About this task ▸ Give the number of lines in the data that hold the string "computer". Nothing else is needed.

(Beginning of Supplied material)

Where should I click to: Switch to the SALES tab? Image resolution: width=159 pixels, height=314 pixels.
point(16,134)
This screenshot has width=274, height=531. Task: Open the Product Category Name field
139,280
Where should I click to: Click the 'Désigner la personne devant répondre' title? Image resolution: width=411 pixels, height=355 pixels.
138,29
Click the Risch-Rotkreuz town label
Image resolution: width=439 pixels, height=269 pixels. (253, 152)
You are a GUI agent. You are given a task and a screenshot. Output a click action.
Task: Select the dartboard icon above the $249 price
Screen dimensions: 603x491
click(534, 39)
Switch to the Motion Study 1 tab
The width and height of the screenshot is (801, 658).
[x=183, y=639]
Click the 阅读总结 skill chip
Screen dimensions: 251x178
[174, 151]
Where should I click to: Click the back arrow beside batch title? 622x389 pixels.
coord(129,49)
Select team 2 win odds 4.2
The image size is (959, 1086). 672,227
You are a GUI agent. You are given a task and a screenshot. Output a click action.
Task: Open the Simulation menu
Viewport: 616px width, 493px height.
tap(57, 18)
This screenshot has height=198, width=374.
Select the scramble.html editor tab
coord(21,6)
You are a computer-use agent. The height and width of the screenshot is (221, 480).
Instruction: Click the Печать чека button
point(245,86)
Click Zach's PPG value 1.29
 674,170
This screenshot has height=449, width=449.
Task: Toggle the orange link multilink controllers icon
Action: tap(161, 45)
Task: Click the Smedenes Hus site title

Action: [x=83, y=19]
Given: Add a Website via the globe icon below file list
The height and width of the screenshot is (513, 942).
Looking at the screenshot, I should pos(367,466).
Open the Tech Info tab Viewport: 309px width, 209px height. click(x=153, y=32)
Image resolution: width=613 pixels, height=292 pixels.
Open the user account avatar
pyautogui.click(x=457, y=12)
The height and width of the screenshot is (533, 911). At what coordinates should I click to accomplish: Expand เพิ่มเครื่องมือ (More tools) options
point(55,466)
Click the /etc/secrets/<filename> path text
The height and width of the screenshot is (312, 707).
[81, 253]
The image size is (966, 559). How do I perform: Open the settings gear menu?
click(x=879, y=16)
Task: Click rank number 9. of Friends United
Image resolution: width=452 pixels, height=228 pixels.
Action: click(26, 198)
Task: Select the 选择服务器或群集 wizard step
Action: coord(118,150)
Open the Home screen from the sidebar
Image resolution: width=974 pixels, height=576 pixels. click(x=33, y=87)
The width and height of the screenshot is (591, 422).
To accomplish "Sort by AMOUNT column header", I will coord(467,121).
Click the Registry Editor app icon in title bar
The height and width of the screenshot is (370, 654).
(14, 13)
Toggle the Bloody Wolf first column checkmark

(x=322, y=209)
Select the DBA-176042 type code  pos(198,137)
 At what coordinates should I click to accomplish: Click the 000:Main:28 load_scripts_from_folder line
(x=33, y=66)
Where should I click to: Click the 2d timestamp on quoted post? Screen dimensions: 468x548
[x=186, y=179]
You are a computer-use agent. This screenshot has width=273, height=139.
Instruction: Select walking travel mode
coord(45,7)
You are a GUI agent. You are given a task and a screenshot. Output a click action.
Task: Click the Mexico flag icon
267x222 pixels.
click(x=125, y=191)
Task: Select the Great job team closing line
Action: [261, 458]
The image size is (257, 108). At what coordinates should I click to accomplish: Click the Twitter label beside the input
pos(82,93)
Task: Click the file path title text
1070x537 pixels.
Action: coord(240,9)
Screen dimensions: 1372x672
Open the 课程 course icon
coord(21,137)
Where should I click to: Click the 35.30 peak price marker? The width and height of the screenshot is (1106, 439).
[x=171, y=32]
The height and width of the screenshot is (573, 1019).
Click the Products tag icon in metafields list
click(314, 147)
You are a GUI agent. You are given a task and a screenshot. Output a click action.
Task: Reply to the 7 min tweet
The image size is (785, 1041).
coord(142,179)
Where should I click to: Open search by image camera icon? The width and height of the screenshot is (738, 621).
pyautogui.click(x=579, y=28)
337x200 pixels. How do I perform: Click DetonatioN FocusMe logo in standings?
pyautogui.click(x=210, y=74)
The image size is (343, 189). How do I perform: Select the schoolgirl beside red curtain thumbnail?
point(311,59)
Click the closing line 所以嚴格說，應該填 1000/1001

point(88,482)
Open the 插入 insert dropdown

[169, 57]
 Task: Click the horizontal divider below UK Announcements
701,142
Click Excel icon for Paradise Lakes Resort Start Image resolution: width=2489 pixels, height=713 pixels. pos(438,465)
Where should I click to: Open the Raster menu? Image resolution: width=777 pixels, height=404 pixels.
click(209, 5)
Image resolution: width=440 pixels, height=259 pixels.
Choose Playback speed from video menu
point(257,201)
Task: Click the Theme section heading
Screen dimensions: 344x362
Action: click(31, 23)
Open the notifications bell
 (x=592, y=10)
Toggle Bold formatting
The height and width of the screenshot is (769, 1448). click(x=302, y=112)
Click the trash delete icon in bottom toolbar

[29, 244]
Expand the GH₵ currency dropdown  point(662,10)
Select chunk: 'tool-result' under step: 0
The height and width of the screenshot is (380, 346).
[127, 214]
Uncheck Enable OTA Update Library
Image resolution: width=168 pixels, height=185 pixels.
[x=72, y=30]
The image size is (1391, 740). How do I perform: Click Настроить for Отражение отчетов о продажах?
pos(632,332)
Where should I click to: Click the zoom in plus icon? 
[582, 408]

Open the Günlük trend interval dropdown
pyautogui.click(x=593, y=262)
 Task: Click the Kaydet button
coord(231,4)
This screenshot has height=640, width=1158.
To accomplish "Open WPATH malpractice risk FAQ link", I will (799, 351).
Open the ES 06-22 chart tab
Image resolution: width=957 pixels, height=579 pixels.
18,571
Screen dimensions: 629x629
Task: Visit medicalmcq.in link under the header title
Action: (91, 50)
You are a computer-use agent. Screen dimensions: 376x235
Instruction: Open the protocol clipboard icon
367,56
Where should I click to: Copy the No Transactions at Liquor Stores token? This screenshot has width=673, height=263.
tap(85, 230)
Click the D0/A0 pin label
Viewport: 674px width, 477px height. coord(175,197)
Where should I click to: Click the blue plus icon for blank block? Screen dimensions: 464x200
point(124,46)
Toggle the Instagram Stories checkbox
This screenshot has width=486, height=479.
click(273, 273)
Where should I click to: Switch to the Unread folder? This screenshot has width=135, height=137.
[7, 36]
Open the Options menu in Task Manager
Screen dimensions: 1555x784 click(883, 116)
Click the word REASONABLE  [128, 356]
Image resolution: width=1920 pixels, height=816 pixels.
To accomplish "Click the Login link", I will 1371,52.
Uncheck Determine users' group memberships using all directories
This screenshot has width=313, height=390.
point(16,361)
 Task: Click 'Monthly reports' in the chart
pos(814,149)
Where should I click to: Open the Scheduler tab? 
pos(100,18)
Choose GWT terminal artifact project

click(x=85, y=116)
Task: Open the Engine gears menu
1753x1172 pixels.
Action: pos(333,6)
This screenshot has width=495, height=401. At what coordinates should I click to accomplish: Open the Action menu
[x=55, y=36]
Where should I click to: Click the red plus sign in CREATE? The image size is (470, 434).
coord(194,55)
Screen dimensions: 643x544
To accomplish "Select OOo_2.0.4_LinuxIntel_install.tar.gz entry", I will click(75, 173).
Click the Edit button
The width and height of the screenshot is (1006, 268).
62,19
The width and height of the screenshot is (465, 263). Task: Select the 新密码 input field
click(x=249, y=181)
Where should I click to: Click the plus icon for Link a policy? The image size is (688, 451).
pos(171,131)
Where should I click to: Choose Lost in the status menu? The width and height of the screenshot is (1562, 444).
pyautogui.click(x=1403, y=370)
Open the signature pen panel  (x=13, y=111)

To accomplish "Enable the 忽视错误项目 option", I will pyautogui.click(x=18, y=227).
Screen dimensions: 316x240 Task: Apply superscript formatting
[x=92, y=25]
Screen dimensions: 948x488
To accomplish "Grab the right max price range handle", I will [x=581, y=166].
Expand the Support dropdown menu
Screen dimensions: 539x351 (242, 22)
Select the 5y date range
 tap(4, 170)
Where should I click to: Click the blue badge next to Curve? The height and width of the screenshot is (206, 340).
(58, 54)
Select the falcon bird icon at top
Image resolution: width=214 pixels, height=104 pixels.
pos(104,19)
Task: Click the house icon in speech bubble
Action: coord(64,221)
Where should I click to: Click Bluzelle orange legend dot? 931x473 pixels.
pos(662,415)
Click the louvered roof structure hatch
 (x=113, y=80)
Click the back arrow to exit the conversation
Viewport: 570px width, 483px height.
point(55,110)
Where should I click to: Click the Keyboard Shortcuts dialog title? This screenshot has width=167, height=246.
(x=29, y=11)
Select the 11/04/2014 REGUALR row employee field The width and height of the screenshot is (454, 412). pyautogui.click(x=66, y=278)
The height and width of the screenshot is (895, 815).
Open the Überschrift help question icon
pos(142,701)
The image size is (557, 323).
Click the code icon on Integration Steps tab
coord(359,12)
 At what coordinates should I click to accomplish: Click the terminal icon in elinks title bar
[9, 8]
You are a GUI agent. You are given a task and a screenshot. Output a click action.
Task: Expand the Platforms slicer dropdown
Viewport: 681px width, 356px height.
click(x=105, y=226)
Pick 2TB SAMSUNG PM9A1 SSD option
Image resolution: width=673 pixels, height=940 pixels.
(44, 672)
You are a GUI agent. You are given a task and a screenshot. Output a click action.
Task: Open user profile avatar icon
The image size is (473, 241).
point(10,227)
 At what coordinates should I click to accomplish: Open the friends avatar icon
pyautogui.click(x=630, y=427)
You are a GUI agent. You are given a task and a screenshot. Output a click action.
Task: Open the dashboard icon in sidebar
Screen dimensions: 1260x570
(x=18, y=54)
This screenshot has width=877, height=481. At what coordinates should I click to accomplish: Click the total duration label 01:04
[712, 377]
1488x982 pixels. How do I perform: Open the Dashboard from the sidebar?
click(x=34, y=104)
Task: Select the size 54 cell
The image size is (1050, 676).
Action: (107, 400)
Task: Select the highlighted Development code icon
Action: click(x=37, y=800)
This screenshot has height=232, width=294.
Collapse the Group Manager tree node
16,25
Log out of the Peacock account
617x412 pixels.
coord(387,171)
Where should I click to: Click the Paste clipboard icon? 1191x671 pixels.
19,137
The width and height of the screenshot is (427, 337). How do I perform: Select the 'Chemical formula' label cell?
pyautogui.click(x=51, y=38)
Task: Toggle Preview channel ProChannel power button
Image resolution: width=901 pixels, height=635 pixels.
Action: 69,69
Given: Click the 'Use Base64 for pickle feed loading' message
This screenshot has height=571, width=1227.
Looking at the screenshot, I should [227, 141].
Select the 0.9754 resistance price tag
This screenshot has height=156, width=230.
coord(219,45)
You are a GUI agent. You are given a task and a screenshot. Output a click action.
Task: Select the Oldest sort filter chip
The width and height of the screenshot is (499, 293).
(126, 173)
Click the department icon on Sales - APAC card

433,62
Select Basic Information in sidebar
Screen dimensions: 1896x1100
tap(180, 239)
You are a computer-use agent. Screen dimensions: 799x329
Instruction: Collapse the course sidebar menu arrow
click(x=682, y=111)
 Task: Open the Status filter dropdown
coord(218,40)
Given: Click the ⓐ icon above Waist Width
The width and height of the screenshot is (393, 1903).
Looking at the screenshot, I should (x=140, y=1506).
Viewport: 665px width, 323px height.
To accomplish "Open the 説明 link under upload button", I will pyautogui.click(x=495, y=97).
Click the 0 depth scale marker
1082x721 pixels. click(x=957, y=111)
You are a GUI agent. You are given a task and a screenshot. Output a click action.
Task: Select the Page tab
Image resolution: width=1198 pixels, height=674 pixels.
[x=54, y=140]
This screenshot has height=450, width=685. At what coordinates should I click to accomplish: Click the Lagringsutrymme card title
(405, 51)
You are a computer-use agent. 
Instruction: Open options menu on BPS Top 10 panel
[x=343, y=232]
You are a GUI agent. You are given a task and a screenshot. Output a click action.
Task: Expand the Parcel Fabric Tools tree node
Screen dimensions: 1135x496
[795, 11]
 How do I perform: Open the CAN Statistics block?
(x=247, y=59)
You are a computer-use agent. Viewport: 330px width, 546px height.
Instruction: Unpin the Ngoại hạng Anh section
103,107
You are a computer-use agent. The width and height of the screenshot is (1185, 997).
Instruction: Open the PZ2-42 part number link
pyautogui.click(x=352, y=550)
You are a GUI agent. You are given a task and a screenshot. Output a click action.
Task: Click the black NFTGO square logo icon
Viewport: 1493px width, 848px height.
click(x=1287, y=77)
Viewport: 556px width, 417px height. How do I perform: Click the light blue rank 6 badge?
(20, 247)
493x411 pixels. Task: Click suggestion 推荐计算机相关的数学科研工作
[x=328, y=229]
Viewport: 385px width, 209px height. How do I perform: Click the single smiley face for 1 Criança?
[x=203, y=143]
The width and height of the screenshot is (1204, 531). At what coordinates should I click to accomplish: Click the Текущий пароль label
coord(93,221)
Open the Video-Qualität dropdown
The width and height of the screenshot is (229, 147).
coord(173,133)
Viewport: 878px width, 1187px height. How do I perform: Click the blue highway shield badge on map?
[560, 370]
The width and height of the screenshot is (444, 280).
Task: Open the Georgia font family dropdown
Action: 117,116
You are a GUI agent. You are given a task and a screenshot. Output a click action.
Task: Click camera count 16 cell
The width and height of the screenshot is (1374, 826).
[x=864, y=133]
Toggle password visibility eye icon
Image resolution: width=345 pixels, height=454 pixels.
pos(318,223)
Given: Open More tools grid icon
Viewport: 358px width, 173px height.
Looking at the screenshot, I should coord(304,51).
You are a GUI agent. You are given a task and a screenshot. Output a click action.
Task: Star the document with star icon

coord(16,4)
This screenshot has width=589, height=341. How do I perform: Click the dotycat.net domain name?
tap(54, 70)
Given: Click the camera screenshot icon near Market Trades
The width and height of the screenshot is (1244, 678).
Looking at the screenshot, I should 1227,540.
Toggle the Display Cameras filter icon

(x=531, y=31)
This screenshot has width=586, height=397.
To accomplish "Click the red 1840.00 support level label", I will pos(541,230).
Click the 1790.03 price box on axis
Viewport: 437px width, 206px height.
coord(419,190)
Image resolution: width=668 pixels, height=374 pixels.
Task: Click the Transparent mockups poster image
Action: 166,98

(End of Supplied material)

Reply ▸ 7